I’m the most Kkkrackkkers of Amerikkkans so my tradition is just getting drunk off mulled wine and re-watching bad holiday movies with relatives I only kinda like.
I’m sometimes a little jealous of people who have weirder shit going on, like gremlins who slam doors and steal sausages or shitting Christmas logs. We need to bring back weird ass half-pagan shit.
Having the main Christmas celebrations the night before Christmas and spending Christmas day relaxing while constipated and slightly hungover.
Making offerings of porridge with butter on top to minor pagan household spirits that lives in the attic.
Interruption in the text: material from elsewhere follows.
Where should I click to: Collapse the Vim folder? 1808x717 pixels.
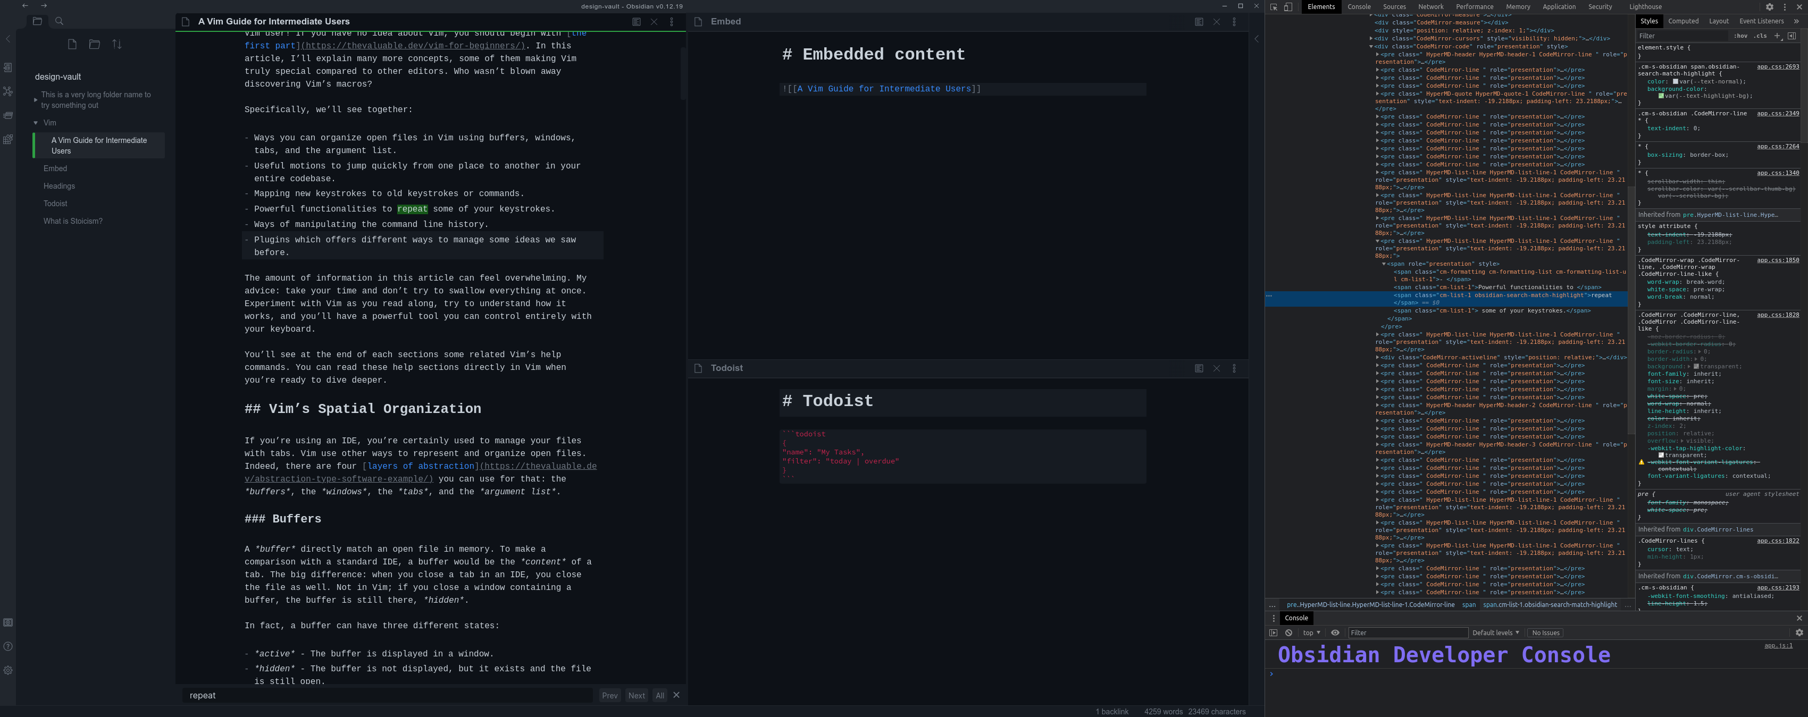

These pagan spirits are far more popular as Christmas ornaments than Christian symbols.
Dancing around the Christmas tree while singing a mixture of hymns and secular Christmas songs, then dancing through every room in the house while singing a nonsensical song about Christmas lasting until Easter.
Drinking mulled wine with raisins and chopped almonds. Often spherical pancakes are served with this.
say more about these spherical pancakes
Death to America
They’re called “æbleskiver”, which means “appleslices” because we used to make them by battering slices of apple in a dough that would raise a lot. They’re made in a specific pan, which you can get shipped to you from the town Elk Horn apparently, which was founded by Danish immigrants. They eat it as breakfast, which strikes me as odd, but Americans eat pancakes for breakfast so it makes some sense. They’re traditionally served with jam and powdered sugar.
Hey Christmas doesn’t last until easter, there’s a fast in between! The song even says so.
Can confirm the first one is true for Brazil (At least northeastern Brazil) as well. We all celebrate on the 24th at night and the 25th is largely ignored.